Show figure carvers of the late nineteenth century were the most dynamic advertisers of their day. They created large, often life sized, sculptural figures for businesses to place on the sidewalk in front of their businesses to attract customers. Naturally, the carvers sought every advantage in capturing attention; in particular, they looked to popular culture to appropriate images that would be instantly recognizable. The life size figure of a Lady of Fashion in the Fenimore Art Museum collection is a great example of this phenomenon.
Generations of visitors to the museum have looked at this figure and asked, “Why does she have a squirrel on her head?” The answer is a couple of layers deep. In the early 1870s, the printmaking firm of Nathaniel Currier and James Merritt Ives published a lithograph poking fun at women’s fashions of the times. The print, called “Girl of the Period,” showed a modern young woman in a fashionable dress (complete with bustle in the rear and the forward-leaning “Grecian Bend”) with a hat that seemingly included a live squirrel. The inclusion of the squirrel was meant to lampoon the use (over-use?) of animal fur in the extravagant hats of the era.
It’s worth noting that the young lady is also smoking a cigarette. Show figure carvers like Samuel Robb of New York (the artist who likely carved our figure) catered mainly to establishments that sold tobacco. The most ubiquitous figures for advertising tobacconists’ shops was, of course, the cigar store Indian. But by the 1870s the carvers had gotten much more creative in an attempt to catch the attention of a public that had gotten used to the Native American figures. Hence, the plethora of new figures that included everything from baseball players to Santa Claus.

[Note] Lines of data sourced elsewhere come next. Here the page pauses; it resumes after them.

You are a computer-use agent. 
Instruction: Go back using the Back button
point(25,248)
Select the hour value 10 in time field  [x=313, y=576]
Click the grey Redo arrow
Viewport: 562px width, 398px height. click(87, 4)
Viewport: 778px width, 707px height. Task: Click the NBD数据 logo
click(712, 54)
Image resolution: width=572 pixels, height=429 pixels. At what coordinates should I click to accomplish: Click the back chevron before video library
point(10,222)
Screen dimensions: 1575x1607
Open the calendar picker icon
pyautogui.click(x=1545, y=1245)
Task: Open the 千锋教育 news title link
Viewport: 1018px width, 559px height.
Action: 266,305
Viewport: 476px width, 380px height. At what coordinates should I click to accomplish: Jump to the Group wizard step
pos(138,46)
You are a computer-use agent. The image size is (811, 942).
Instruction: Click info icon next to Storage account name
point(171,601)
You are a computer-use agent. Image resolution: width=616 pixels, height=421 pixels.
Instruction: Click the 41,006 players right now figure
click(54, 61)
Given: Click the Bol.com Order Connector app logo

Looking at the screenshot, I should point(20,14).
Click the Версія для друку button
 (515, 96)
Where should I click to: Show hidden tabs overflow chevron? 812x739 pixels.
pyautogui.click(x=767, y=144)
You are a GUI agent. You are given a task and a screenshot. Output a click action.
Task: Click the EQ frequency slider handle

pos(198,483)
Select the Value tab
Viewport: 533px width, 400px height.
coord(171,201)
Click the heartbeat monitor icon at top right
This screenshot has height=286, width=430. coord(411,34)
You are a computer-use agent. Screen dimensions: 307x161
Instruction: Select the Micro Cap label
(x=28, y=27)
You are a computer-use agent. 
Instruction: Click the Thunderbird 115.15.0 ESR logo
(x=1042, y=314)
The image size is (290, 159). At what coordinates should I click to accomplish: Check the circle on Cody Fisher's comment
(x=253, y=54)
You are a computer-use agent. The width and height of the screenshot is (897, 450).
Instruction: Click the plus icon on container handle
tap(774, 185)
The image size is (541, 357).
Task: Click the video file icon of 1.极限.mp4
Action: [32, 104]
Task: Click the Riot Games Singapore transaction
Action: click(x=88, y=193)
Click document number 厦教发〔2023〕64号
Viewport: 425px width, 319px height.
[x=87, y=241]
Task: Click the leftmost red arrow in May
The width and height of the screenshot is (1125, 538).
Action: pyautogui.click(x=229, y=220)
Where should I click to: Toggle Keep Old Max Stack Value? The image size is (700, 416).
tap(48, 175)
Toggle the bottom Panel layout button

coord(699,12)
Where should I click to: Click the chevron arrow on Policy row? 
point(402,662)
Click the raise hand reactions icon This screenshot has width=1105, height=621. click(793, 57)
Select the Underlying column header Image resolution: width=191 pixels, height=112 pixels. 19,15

The demand for these figures can be judged by the output of the carving shops. Robb’s main competitor (and former teacher), Thomas V. Brooks of New York, advertised that his shop could produce about 200 figures a year, and he always had about 100 figures on the showroom floor at any one time. The figures went out to locations across the country, where they graced the sidewalks of small towns and cities just about everywhere.
Although most commercial folk art forms from the nineteenth century were replaced by technology (such as the camera, which eliminated the need for folk portraiture), these show figures had a very different nemesis: they were legislated out of existence. By the turn of the century, new ordinances designed to make urban areas safer and cleaner banned large obstructions from sidewalks. Untold numbers of these great carvings were discarded. A lucky few were collected by visionaries who saw their artistic value and importance to a national culture that was rapidly disappearing.